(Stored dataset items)
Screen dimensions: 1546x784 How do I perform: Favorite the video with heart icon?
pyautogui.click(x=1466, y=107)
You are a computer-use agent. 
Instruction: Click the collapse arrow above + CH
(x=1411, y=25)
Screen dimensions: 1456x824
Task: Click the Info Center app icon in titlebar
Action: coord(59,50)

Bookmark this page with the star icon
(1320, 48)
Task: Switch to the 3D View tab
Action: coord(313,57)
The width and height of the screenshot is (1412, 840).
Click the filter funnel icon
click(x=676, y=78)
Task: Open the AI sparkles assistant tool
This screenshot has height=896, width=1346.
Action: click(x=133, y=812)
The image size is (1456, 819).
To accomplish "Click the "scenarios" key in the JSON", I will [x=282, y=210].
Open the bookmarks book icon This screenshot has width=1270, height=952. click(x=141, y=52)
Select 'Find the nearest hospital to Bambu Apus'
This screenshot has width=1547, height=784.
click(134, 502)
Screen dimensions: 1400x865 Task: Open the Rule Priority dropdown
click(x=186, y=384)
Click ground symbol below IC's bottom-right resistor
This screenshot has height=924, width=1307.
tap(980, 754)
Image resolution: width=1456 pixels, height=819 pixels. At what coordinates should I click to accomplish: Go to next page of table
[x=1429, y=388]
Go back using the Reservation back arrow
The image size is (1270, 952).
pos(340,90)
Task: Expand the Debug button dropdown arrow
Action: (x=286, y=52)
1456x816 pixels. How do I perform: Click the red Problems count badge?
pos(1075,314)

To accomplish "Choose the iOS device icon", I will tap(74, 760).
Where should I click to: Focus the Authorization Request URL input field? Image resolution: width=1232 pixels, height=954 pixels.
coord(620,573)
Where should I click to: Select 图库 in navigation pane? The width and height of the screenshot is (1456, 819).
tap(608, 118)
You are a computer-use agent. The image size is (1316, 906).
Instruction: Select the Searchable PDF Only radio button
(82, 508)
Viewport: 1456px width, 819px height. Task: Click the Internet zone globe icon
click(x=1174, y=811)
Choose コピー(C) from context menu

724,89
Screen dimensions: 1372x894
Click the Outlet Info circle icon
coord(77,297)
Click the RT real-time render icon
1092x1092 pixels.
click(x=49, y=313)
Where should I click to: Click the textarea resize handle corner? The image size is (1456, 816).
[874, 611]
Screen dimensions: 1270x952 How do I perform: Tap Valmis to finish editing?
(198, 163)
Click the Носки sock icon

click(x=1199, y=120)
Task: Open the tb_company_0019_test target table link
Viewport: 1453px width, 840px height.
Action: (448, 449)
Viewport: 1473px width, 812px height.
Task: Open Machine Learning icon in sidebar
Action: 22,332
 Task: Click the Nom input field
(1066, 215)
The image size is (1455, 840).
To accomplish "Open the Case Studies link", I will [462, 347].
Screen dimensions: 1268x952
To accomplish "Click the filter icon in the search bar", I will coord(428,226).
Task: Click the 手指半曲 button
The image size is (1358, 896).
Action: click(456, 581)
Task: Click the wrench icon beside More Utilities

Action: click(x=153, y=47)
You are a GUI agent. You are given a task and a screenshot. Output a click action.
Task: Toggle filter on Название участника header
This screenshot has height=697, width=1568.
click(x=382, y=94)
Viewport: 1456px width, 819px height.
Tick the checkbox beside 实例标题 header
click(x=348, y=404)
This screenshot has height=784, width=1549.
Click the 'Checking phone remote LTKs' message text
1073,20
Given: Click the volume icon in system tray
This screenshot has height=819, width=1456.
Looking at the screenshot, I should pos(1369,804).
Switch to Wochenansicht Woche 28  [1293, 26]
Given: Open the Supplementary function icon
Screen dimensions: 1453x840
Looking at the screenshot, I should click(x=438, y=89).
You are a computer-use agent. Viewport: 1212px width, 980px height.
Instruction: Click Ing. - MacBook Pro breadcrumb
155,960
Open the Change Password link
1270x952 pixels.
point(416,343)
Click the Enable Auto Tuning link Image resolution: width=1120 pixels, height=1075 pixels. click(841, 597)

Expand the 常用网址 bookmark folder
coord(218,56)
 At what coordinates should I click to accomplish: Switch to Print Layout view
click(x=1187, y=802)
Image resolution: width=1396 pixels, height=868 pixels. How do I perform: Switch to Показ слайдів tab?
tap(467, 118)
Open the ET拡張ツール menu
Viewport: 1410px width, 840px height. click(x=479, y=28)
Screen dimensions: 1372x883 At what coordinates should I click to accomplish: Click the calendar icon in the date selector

■ WORK INSTRUCTIONS ■
Your task is to repeat the data exactly; please include every line.

■ TASK RESULT ■
Screen dimensions: 1546x784 How do I perform: Favorite the video with heart icon?
pyautogui.click(x=1466, y=107)
You are a computer-use agent. 
Instruction: Click the collapse arrow above + CH
(x=1411, y=25)
Screen dimensions: 1456x824
Task: Click the Info Center app icon in titlebar
Action: coord(59,50)

Bookmark this page with the star icon
(1320, 48)
Task: Switch to the 3D View tab
Action: coord(313,57)
The width and height of the screenshot is (1412, 840).
Click the filter funnel icon
click(x=676, y=78)
Task: Open the AI sparkles assistant tool
This screenshot has height=896, width=1346.
Action: click(x=133, y=812)
The image size is (1456, 819).
To accomplish "Click the "scenarios" key in the JSON", I will [x=282, y=210].
Open the bookmarks book icon This screenshot has width=1270, height=952. click(x=141, y=52)
Select 'Find the nearest hospital to Bambu Apus'
This screenshot has width=1547, height=784.
click(134, 502)
Screen dimensions: 1400x865 Task: Open the Rule Priority dropdown
click(x=186, y=384)
Click ground symbol below IC's bottom-right resistor
This screenshot has height=924, width=1307.
tap(980, 754)
Image resolution: width=1456 pixels, height=819 pixels. At what coordinates should I click to accomplish: Go to next page of table
[x=1429, y=388]
Go back using the Reservation back arrow
The image size is (1270, 952).
pos(340,90)
Task: Expand the Debug button dropdown arrow
Action: (x=286, y=52)
1456x816 pixels. How do I perform: Click the red Problems count badge?
pos(1075,314)

To accomplish "Choose the iOS device icon", I will tap(74, 760).
Where should I click to: Focus the Authorization Request URL input field? Image resolution: width=1232 pixels, height=954 pixels.
coord(620,573)
Where should I click to: Select 图库 in navigation pane? The width and height of the screenshot is (1456, 819).
tap(608, 118)
You are a computer-use agent. The image size is (1316, 906).
Instruction: Select the Searchable PDF Only radio button
(82, 508)
Viewport: 1456px width, 819px height. Task: Click the Internet zone globe icon
click(x=1174, y=811)
Choose コピー(C) from context menu

724,89
Screen dimensions: 1372x894
Click the Outlet Info circle icon
coord(77,297)
Click the RT real-time render icon
1092x1092 pixels.
click(x=49, y=313)
Where should I click to: Click the textarea resize handle corner? The image size is (1456, 816).
[874, 611]
Screen dimensions: 1270x952 How do I perform: Tap Valmis to finish editing?
(198, 163)
Click the Носки sock icon

click(x=1199, y=120)
Task: Open the tb_company_0019_test target table link
Viewport: 1453px width, 840px height.
Action: (448, 449)
Viewport: 1473px width, 812px height.
Task: Open Machine Learning icon in sidebar
Action: 22,332
 Task: Click the Nom input field
(1066, 215)
The image size is (1455, 840).
To accomplish "Open the Case Studies link", I will [462, 347].
Screen dimensions: 1268x952
To accomplish "Click the filter icon in the search bar", I will coord(428,226).
Task: Click the 手指半曲 button
The image size is (1358, 896).
Action: click(456, 581)
Task: Click the wrench icon beside More Utilities

Action: click(x=153, y=47)
You are a GUI agent. You are given a task and a screenshot. Output a click action.
Task: Toggle filter on Название участника header
This screenshot has height=697, width=1568.
click(x=382, y=94)
Viewport: 1456px width, 819px height.
Tick the checkbox beside 实例标题 header
click(x=348, y=404)
This screenshot has height=784, width=1549.
Click the 'Checking phone remote LTKs' message text
1073,20
Given: Click the volume icon in system tray
This screenshot has height=819, width=1456.
Looking at the screenshot, I should pos(1369,804).
Switch to Wochenansicht Woche 28  [1293, 26]
Given: Open the Supplementary function icon
Screen dimensions: 1453x840
Looking at the screenshot, I should click(x=438, y=89).
You are a computer-use agent. Viewport: 1212px width, 980px height.
Instruction: Click Ing. - MacBook Pro breadcrumb
155,960
Open the Change Password link
1270x952 pixels.
point(416,343)
Click the Enable Auto Tuning link Image resolution: width=1120 pixels, height=1075 pixels. click(841, 597)

Expand the 常用网址 bookmark folder
coord(218,56)
 At what coordinates should I click to accomplish: Switch to Print Layout view
click(x=1187, y=802)
Image resolution: width=1396 pixels, height=868 pixels. How do I perform: Switch to Показ слайдів tab?
tap(467, 118)
Open the ET拡張ツール menu
Viewport: 1410px width, 840px height. click(x=479, y=28)
Screen dimensions: 1372x883 At what coordinates should I click to accomplish: Click the calendar icon in the date selector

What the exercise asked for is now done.